Climate Neutrality Concepts for the German Chemical–Pharmaceutical Industry
Abstract
:1. Introduction
2. Section-Coupling and World Scale Competitiveness
- In Germany a manifold of even sometimes differing studies is available based on different approaches [16,17,18,19,20,21]. Most of these studies have to be ranked as type of first feasibility study in engineering theory [22]. Therefore, they need to be followed by experimental feasibility such as piloting and economic evaluation as well before being considered by investors for large scale investment. Some piloting studies are made [23,24]. It has to be taken into account that other regions are advanced, e.g., Japan’s H2 decision [25], Arabian region (solar power to x) parks [26,27,28,29], China [30] and the US [31] in either a piloting or industrial scale.
- Mass streams (jato) with energy content (GJ/ton) and GWP (CO2eq/to) potential have to be considered always together and in total.
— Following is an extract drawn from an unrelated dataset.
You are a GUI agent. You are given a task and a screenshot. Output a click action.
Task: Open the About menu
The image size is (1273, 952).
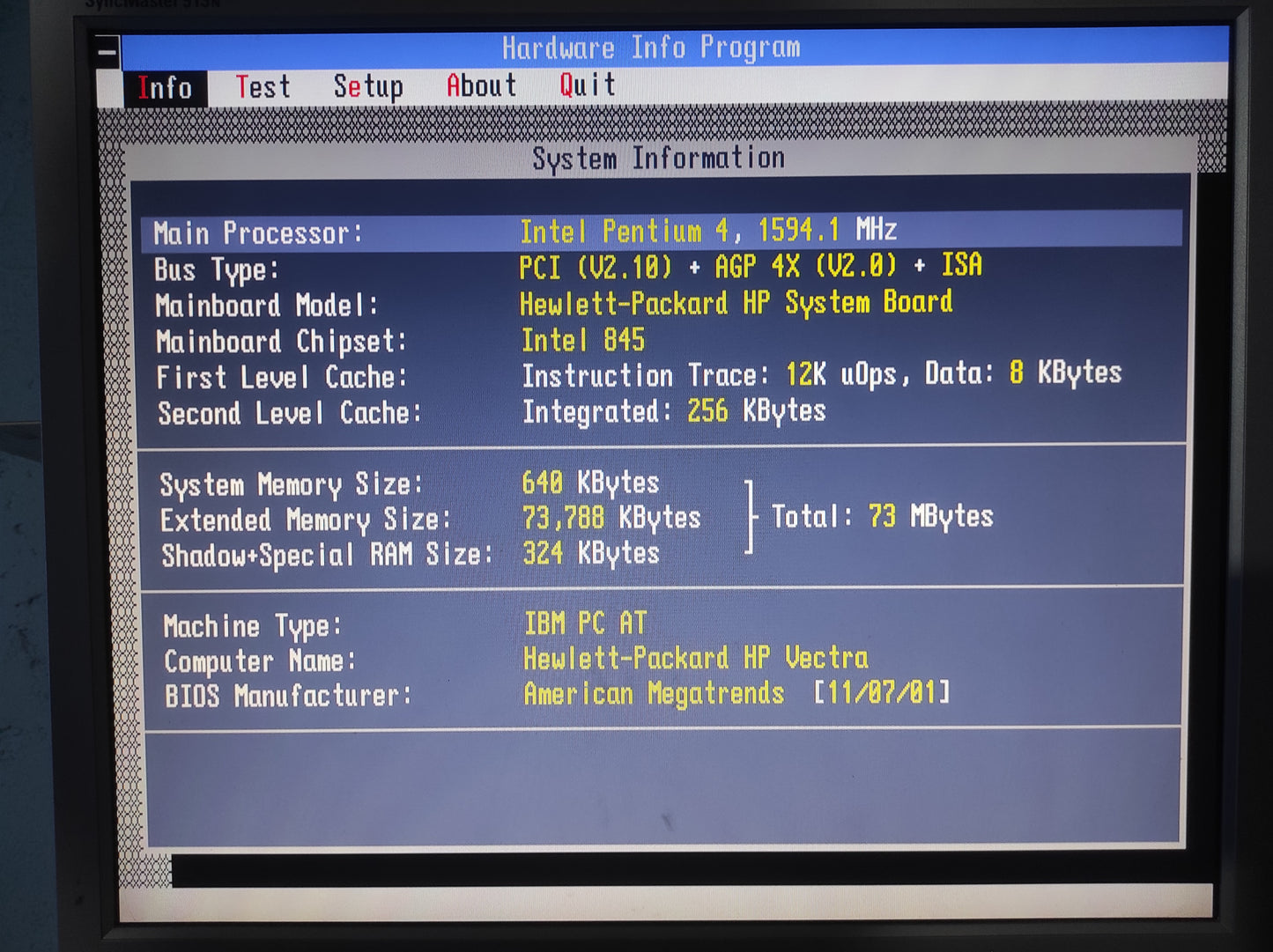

- Any energy and mass conversion has to be limited to its absolute minimum, as any additional step causes massive reductions in efficiency factor, which is equivalent to non-competitive waste and loss of money. Here, 1–2 steps is a limitation already known [32].
- Energy storage of green power is a challenge still unsolved [33,34,35]. However, this has always not been a task for chemical–pharmaceutical manufactures but for their energy suppliers, to whom the performance of energy supply reliability they pay their price, e.g., Arabian consortia solve that by financing solar power parks owned by the state and taking back for about 10–15 years defined energy amounts at guaranteed prices [36,37,38,39] at about a factor of 1/10 less than in Europe/Germany. Solving that, investors do like to take, in general, no risks.
- The magnitude of investments needs for the total technology circle in any branch now politically demanded are the largest in history ever and are therefore not to be covered without private investors. State money alone would cause deflation and unacceptable societal shifts by economic instability [40].
- Subventions of state should be limited to competitive products and technologies for being sustainable for society and being refinanced by taxes, employment and net-gross-product. Lessons learned from biogas, biodiesel and bioethanol must be avoided as in a magnitude, which is now discussed as the technology cycle; it is totally unrealistic to sink that money without payback as well.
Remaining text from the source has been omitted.